WEAKER AFRICAN COUNTRIES TO BENEFIT FROM FREE TRADE AREA - EXPERT

By NBF News

Weaker countries that fear being overwhelmed in a huge African free trade area will benefit from it in the long term, a development expert has said, as leaders of 26 governments met to try to accelerate the creation of the zone.

In the short term, 'you have to acknowledge the fact that within an FTA there are winners and losers,' Kennedy Mbekeani, an African Development Bank official, has said. But he said as the zone helps boost the region's economies, smaller members will benefit and develop sectors where they have competitive advantage.

Host South Africa is the continent's economic powerhouse, but has high levels of unemployment and poverty. President Jacob Zuma, in his address to the summit, said the zone will help work together to alleviate poverty and build industrial capacity.

The zone brings together members of the Southern African Development Community, the Common Market for Eastern and Southern Africa and the East African Community. Officials envision members lobbying together for aid and investment, presenting coherent and integrated plans. Plans for the zone include joint projects to improve roads and rail networks and power supply. Foreign companies also will see opportunity in a larger market - EU and British observers attended summit.

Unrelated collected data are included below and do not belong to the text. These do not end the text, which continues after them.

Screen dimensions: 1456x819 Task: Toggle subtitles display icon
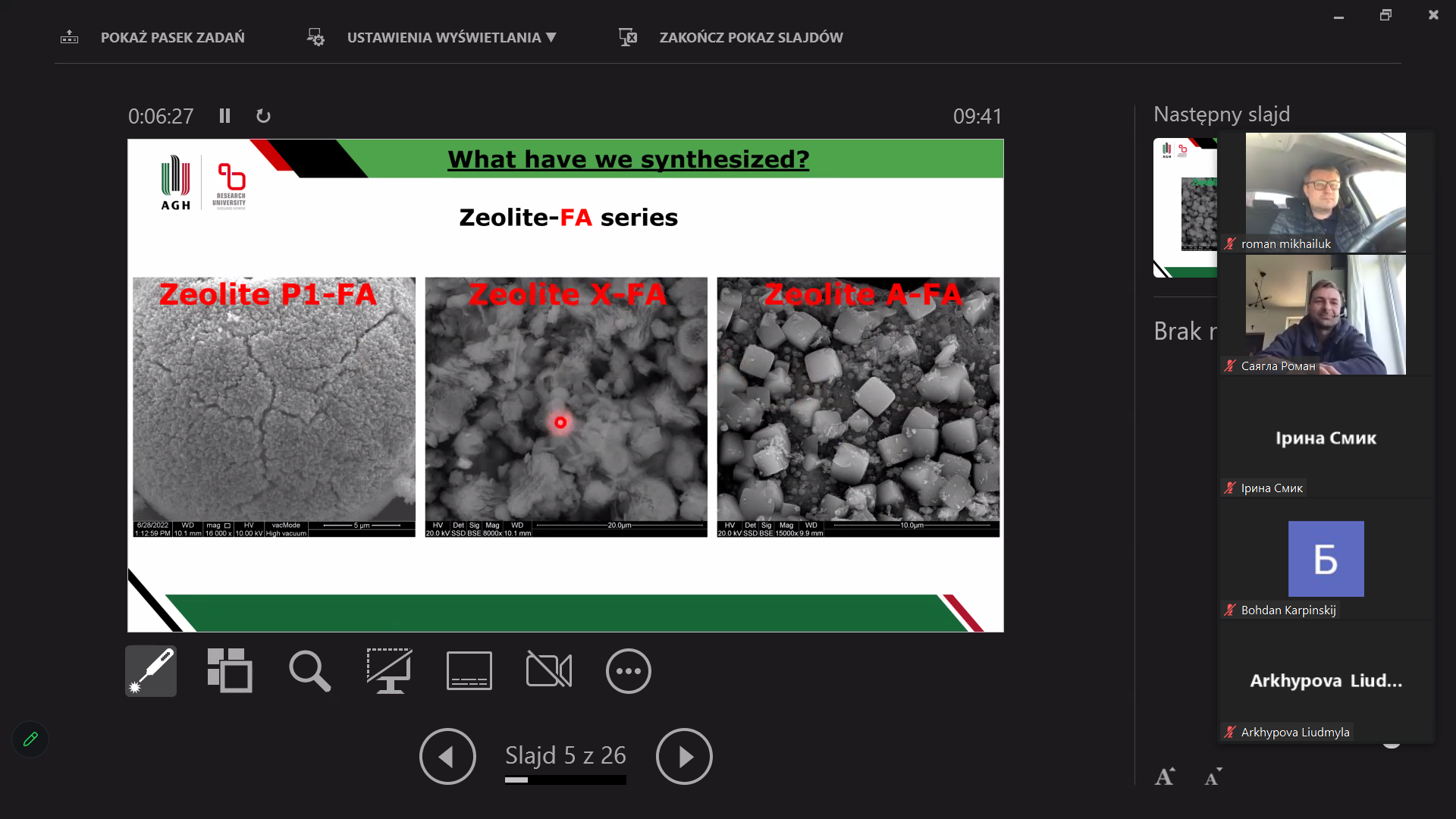469,671
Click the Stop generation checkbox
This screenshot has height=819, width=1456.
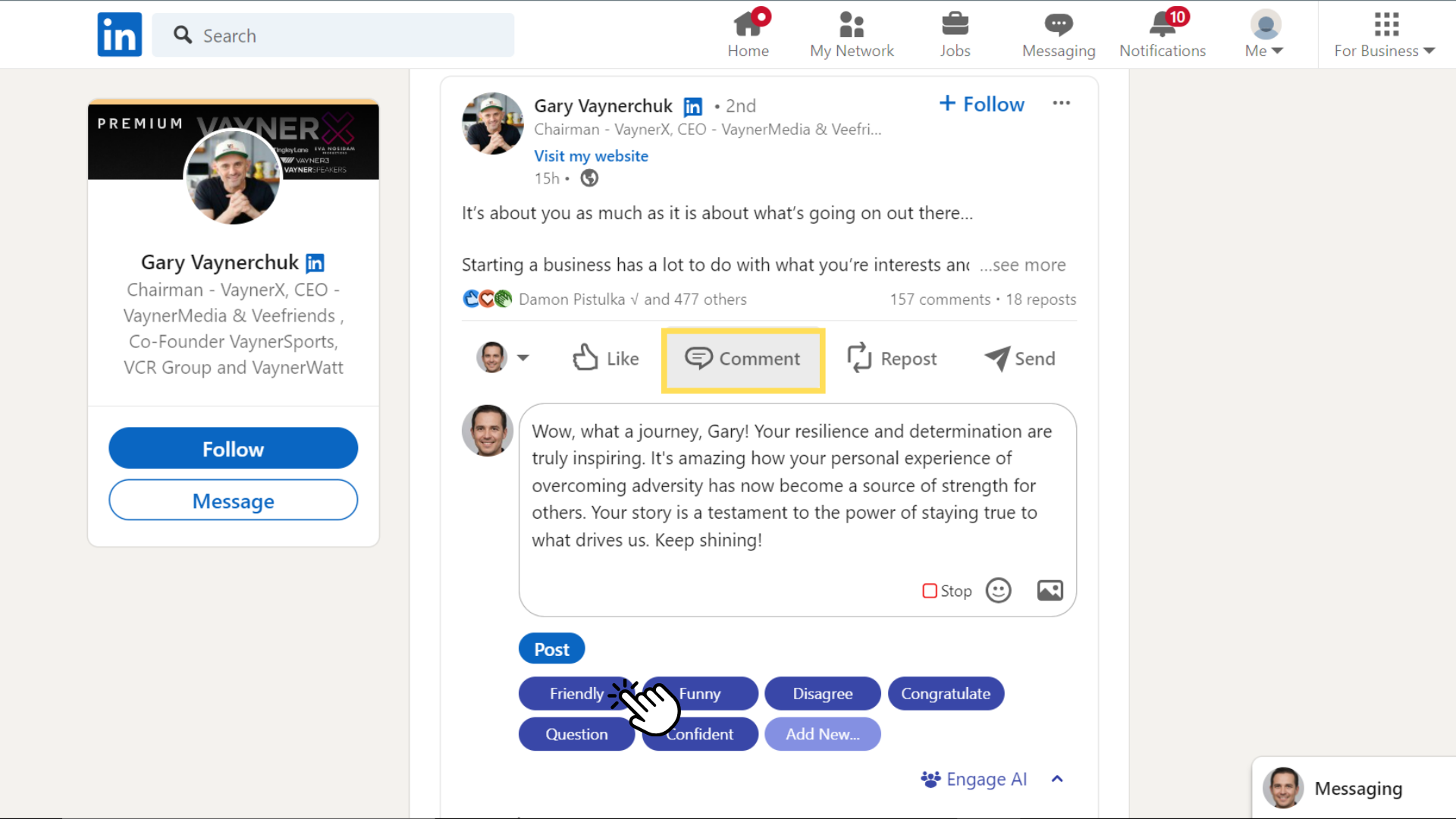pyautogui.click(x=930, y=591)
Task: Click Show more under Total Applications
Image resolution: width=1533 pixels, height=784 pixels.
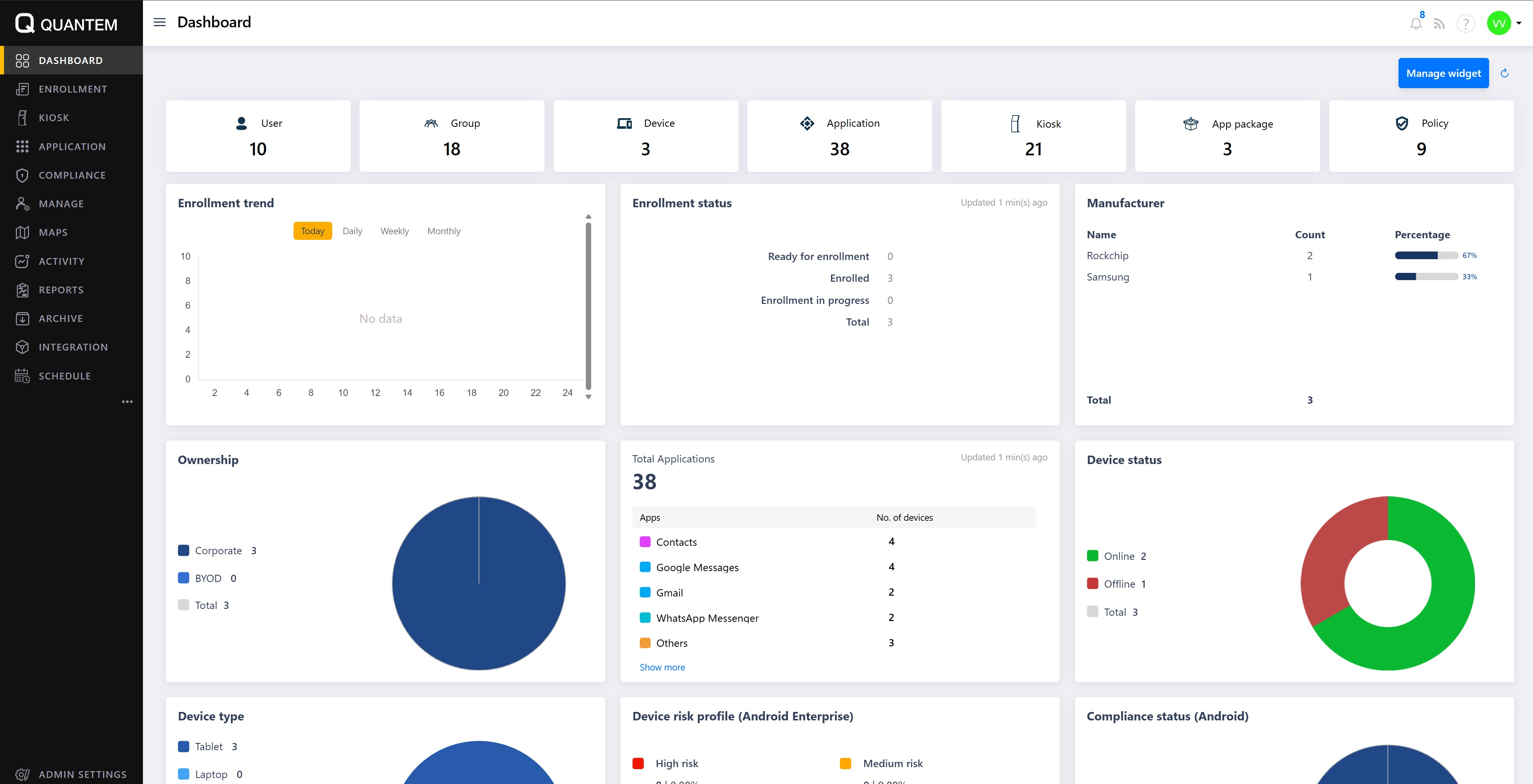Action: click(x=662, y=667)
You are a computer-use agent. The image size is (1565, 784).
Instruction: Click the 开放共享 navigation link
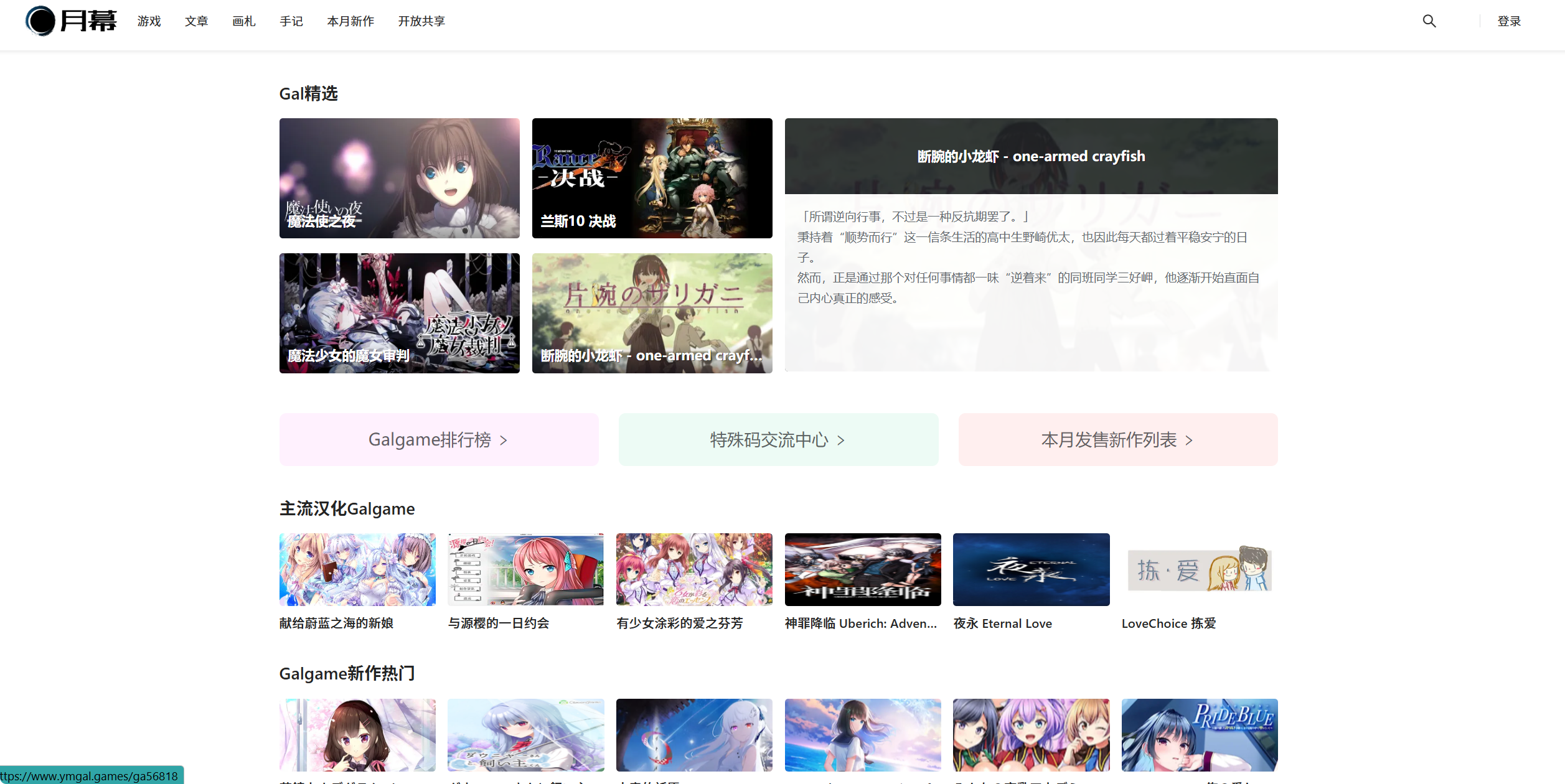click(421, 21)
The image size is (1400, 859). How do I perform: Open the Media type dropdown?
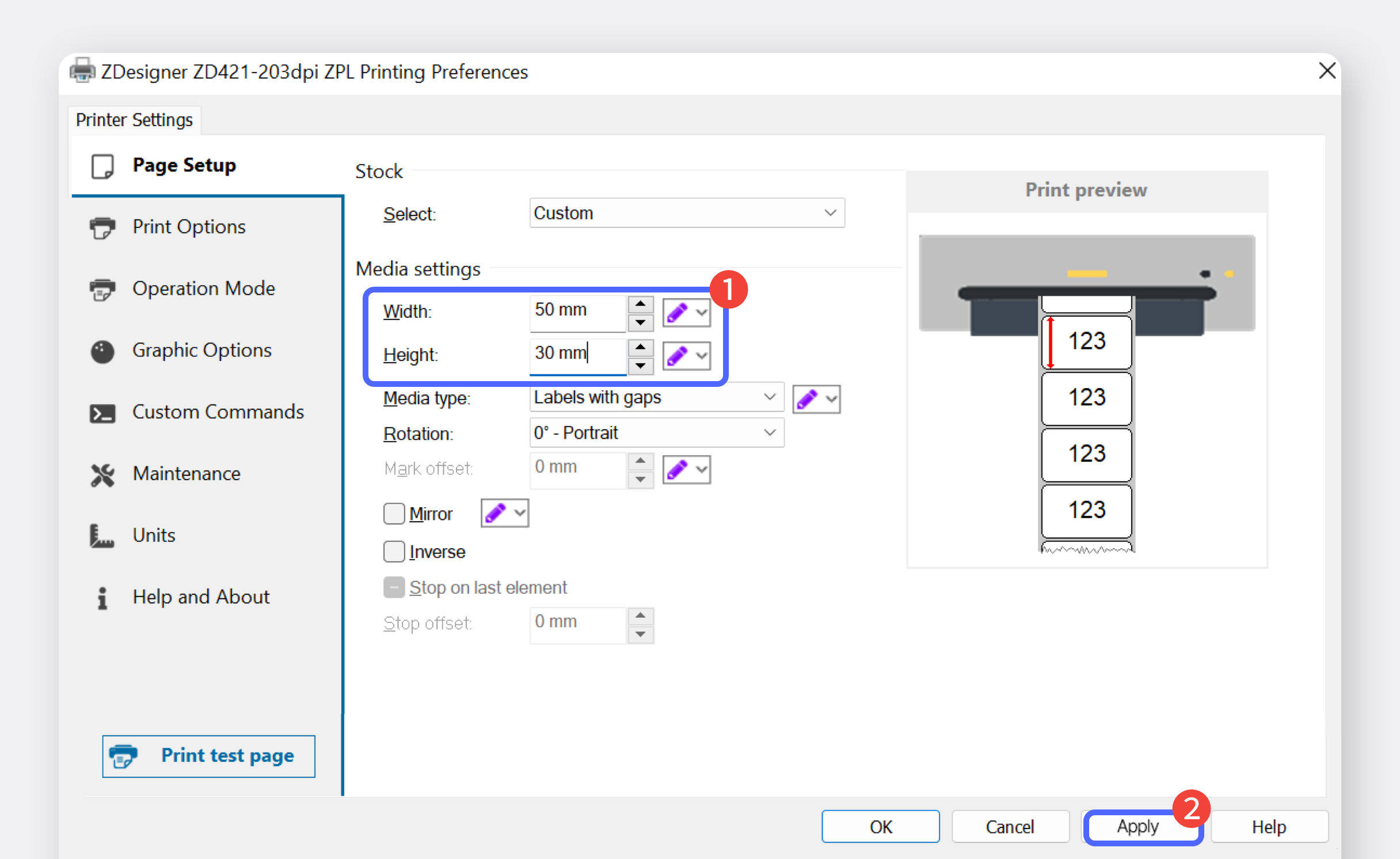[x=656, y=397]
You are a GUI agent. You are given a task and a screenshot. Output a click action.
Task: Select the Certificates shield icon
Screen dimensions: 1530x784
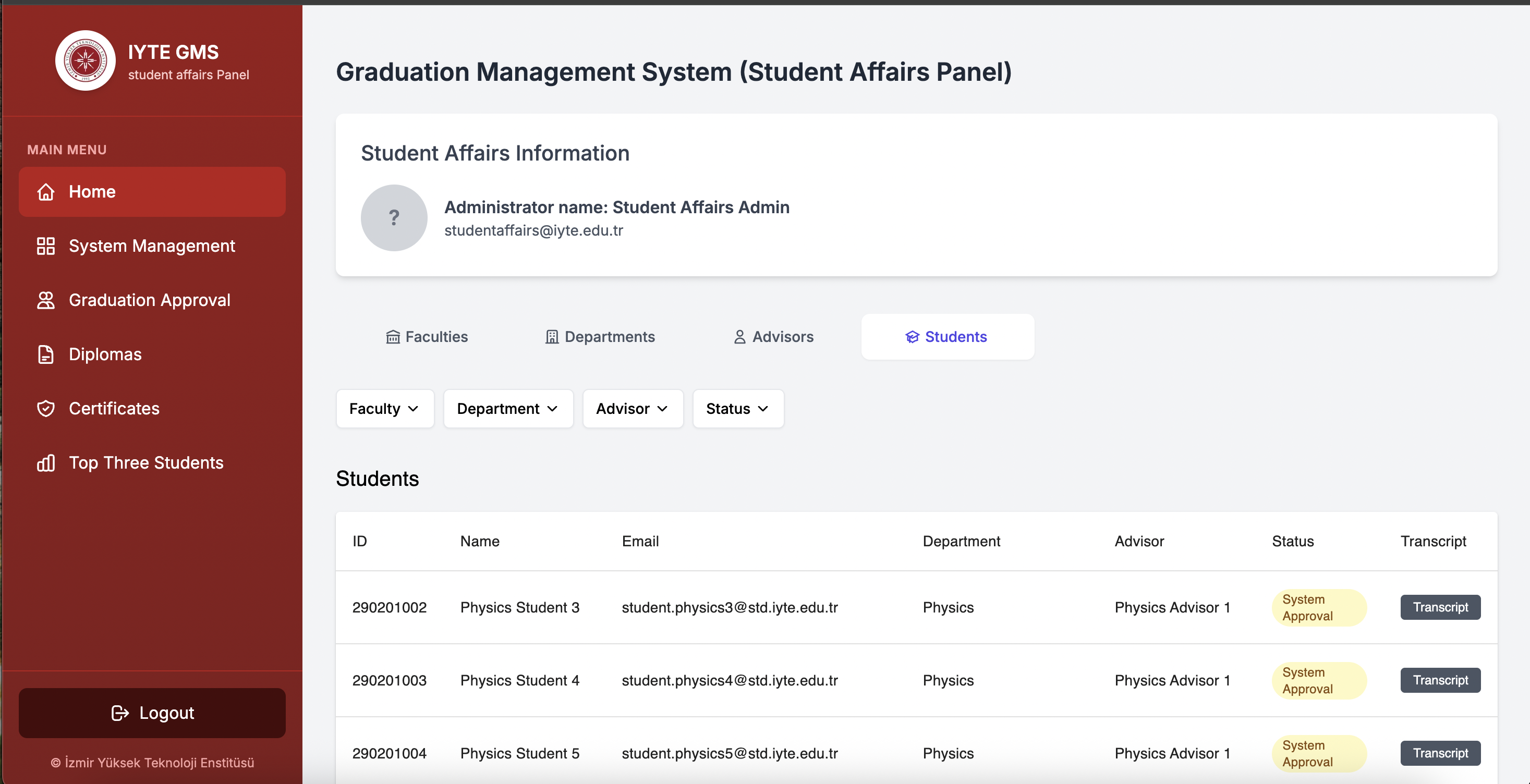point(46,408)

Multinationals can send their goods duty free across African borders if they set up factories - creating jobs for Africans - within the zone. Mbekeani said the rules, yet to be worked out, should allow non-African companies to set up factories in the zone to assemble products that might rely on inputs from elsewhere.

Mbekeani said it is hard to predict when the zone might resemble the European Union, with its single central bank and a currency used across borders. He pointed out that the EU has been a work in progress since the 1950s, and still encounters problems. One lesson Africa can learn from Europe, he said, is 'not to move too fast.'

'They should not be defensive, they should go in with an open mind,' said Mbekeani, recently appointed by his bank to help find ways to support the zone that stretches from Egypt down to South Africa and from Angola across to Madagascar. The bank would like to see a continentwide free trade zone, and sees the south and east bloc as an important step in that direction.

In the early days, Mbekeani said, some countries will want to establish tariff and other barriers. He said barriers should be temporary, and while they are in place, countries should be strengthening their economies.